Il est fort probable que les Croisades furent le second grand événement que connurent les combattants de l’Islam après les premières grandes conquêtes menées aux quatre coins du monde par les premières générations de musulmans, c’est ainsi que le célèbre orientaliste anglais Thomas Arnold a rappelé dans l’un de ses ouvrages de nombreuses anecdotes et histoires relatant la conversion à l’Islam de Croisés qui étaient à l’origine venus en Orient pour combattre les musulmans ; on peut donc lire par exemple que ces derniers ne trouvèrent personne pour les soutenir et les écouter après toutes les souffrances qu’ils endurèrent pendant la guerre si ce n’est dans les garnisons des musulmans, et c’est ainsi qu’ils furent nombreux à embrasser l’Islam. Il est notable que tous les Occidentaux qui voyagèrent dans le Levant à cette époque constatèrent ce phénomène contre lequel ils étaient impuissants ; toutefois, un prêté nommé Amaury de La Roche, qui était alors le grand maître des Templiers, fut envoyé en Europe en 1266 pour implorer le pape et ses représentants en France et en Sicile d’empêcher « les indigents, les vieux et tous ceux incapables de porter les armes de traverser la mer pour se rendre en Palestine, car une fois sur place ces catégories d’individus étaient soit tuées, soit jetées en prison ou soit elles se laissaient séduire par la religion des Arabes ». Notons que même ceux qui parmi ces derniers n’embrassaient pas l’Islam choisissaient tout de même de rester dans les pays des musulmans sous leur protection, ils étaient des plus satisfaits de leurs nouveaux maîtres.

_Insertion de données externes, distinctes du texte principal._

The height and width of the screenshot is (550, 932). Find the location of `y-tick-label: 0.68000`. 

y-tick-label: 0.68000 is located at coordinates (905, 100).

Signalons que l’orientaliste allemande Zigrid Hanke évoque un document très important écrit par un prisonnier croisé et destiné au prince musulman al-Kâmil al-Ayyûbî après que ce dernier eut un geste noble à l’égard des prisonniers dont certains avaient commis des crimes dans la ville de Damiette, voici ce que nous en dit Hanke : « Lorsque le sultan al-Kâmil eut le dessus sur cette expédition armée en 1221, il se montra magnanime à l’égard des prisonniers, il n’appliqua pas contre eux la loi du Talion, œil pour œil et dent pour dent, bien au contraire il les nourrit alors que ces derniers n’avaient rien mangé depuis quatre longs jours, de plus il fit envoyer tous les jours à leurs armées qui subissaient cette disette plus de 30 000 mille pains ainsi que d’autres denrées alimentaires. C’est ainsi que l’un de ces prisonniers, qui était de Cologne en Allemagne, stupéfait par cette générosité, écrivit une lettre au prince al-Kâmil dont en voici un passage : « Personne n’a jamais entendu à travers les siècles parler d’une telle bienveillance ni d’une telle largesse, et notamment à l’égard de prisonniers considérés comme des ennemis mortels, mais lorsque Dieu a voulu que nous soyons tes prisonniers, nous n’avons pas été les victimes d’un tyran ni d’un maître retors, bien au contraire nous avons vu en toi un père miséricordieux qui nous a traités avec bonté et bienfaisance et nous a aidés alors que nous connaissions de grandes difficultés. Qui alors pourrait douter un instant que cette générosité, cette tolérance et cette miséricorde ne viennent pas de Dieu ? Nous avons tué les pères, les fils, les filles, les frères et les sœurs de ceux qui nous traitent ainsi aujourd’hui, nous leur avons fait goûter les pires supplices, mais lorsque nous sommes devenus leurs prisonniers et que nous étions alors en train de mourir de faim, ils ont sacrifié de leur pain dans un moment difficile et ils ont fait tout ce qu’ils pouvaient pour se montrer bons envers nous, et ce, alors que nous étions à leur merci totalement affaiblis et impuissants » ».